Dr. Naren Vyavahare, Ph.D.

Dr. Naren Vyavahare’s area of research has always been cardiovascular diseases and treatments. Improving durability and function of medical devices are his passion, and he has devoted his research primarily to making better heart valve implants. Early in Vyavahare’s career, elastin protein (often referred to as a tissue rubber band) in the tissue became his focus of attention. According to him elastin, present in the extracellular matrix, provides elastic recoil to arteries, lungs, and skin, but under inflammatory conditions like atherosclerosis, aneurysms, or COPD, it can degrade and cause calcification and tissue dysfunction. In adult life, human cells cannot regenerate elastin. Vyavahare continued, “Thus my focus has been to prevent degradation of this important protein and to prevent disease progression.
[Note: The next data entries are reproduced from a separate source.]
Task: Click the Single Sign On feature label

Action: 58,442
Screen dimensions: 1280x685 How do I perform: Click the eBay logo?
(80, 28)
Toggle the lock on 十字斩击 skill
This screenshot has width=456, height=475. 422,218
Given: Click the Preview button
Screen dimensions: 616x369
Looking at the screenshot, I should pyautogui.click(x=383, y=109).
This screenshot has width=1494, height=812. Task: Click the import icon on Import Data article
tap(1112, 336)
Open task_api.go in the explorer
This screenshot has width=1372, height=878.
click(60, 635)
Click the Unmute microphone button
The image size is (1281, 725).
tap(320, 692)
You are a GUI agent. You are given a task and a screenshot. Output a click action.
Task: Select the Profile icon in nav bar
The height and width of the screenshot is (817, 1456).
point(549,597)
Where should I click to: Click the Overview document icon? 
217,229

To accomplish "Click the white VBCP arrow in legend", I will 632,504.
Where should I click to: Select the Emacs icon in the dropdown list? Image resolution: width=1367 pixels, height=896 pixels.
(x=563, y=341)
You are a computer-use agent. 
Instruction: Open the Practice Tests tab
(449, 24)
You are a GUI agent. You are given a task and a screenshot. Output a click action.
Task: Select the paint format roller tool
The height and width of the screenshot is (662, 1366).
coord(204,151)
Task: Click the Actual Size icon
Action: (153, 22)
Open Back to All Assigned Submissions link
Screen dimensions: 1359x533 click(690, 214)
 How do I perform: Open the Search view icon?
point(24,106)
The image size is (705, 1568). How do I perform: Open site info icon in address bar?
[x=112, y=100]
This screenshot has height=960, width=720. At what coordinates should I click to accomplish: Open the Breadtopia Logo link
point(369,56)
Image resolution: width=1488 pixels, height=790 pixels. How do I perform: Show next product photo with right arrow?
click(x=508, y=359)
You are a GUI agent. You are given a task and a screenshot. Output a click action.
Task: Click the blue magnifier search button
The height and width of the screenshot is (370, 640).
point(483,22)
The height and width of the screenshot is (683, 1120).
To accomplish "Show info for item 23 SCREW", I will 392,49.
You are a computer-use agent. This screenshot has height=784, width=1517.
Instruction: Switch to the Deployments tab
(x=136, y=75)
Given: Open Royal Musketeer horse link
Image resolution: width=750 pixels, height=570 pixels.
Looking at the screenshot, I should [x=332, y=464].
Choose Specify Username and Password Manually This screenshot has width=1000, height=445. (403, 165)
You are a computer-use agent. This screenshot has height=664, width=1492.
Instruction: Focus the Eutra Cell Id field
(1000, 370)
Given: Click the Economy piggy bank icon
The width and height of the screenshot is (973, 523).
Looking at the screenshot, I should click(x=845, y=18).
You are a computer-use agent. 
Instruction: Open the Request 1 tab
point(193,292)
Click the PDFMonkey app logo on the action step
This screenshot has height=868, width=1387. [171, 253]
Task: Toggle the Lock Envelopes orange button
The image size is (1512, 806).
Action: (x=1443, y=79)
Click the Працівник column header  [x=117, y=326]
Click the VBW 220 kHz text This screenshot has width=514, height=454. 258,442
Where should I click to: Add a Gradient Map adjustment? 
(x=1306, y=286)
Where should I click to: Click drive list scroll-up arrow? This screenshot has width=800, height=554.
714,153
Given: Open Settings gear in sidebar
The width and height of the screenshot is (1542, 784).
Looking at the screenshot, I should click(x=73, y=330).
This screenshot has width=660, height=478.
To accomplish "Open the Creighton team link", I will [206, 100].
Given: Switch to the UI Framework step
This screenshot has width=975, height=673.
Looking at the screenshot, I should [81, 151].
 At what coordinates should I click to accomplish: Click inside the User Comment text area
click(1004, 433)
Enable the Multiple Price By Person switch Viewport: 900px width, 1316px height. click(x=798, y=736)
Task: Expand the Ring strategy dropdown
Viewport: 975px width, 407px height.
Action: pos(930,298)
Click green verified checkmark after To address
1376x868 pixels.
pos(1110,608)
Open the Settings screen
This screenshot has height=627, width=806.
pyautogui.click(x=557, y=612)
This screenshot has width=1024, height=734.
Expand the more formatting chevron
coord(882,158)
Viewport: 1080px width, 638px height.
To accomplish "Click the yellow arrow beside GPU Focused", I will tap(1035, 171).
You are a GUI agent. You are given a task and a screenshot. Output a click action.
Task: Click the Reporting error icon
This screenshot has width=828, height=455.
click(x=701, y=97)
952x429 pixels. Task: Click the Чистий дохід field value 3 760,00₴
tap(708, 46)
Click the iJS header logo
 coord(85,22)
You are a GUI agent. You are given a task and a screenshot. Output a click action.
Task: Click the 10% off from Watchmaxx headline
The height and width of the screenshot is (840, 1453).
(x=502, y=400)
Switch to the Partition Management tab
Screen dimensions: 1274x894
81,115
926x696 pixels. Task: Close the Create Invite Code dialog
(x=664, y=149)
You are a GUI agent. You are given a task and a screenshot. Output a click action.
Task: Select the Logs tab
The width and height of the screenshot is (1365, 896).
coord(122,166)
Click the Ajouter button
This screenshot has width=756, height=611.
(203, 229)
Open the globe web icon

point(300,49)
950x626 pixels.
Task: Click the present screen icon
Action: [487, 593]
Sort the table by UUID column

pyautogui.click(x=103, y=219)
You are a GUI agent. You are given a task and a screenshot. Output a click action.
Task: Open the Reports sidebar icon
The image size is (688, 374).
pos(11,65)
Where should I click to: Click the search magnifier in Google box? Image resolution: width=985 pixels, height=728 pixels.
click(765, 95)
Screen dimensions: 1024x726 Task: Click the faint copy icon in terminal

We use site-specific nanoparticle-based therapies to deliver active agents to suppress elastin degradation and allow cells to regenerate elastin. We could reverse many diseases if we could target pharmaceutics to the area of elastin damage. Of the work our lab has produced, I feel particular satisfaction about finding a way to deliver drugs to degraded elastin in tissues. This new nanoparticle delivery would allow us to treat diseases by injection therapy of nanoparticles. Nanoparticles will be a kind of nanorobot that would float in your blood, find the way to reach the diseased site and deliver the pharmaceutical compound. These minimally invasive treatments would change health care.” Vyavahare described what drives his research, “Cardiovascular and lung diseases are the number one cause of mortality and morbidity in the US and abroad. There are very few treatments that can reverse these diseases at this time. If we can envision reversing already developed disease, we can save thousands of lives.”



Dr. Tong Ye, Ph.D.

Dr. Tong Ye, Assistant Professor of Bioengineering at Clemson University, has a joint appointment and lab in the Department of Cell and Regenerative Medicine at the Medical University of South Carolina. Ye studies biophotonics, particularly development of optical techniques such as high-resolution and super-resolution optical microscopy, for biomedical research and clinical applications. According to Ye, light-based imaging provides unique ability to perform quantitative study on biological and disease processes at the molecular and cellular levels and in physiological conditions. His lab is especially interested in creating high spatiotemporal resolution 3D imaging tools to assess morphology and function of cells and tissue. In addition to microscopy, Ye’s lab develops microendoscopy probes that support optical investigation in vivo. Such a probe could, for example, allow a cell and its inner structures to be seen as it functions within its native tissue. “There is a vast difference,” he said, “in the morphology and behavior of a cell in situ and a cell that has been grown in isolation. Furthermore, our work is multidisciplinary—biomedical investigation is used to define a problem, and study of physics and engineering is necessary to create the tools to solve the problem.” Ye greatly enjoys working with his students to resolve all kinds of technical difficulties. He said, “Optical experiments are like putting Lego pieces together. We do cool stuff in the lab: We train the next generation of intellectuals.”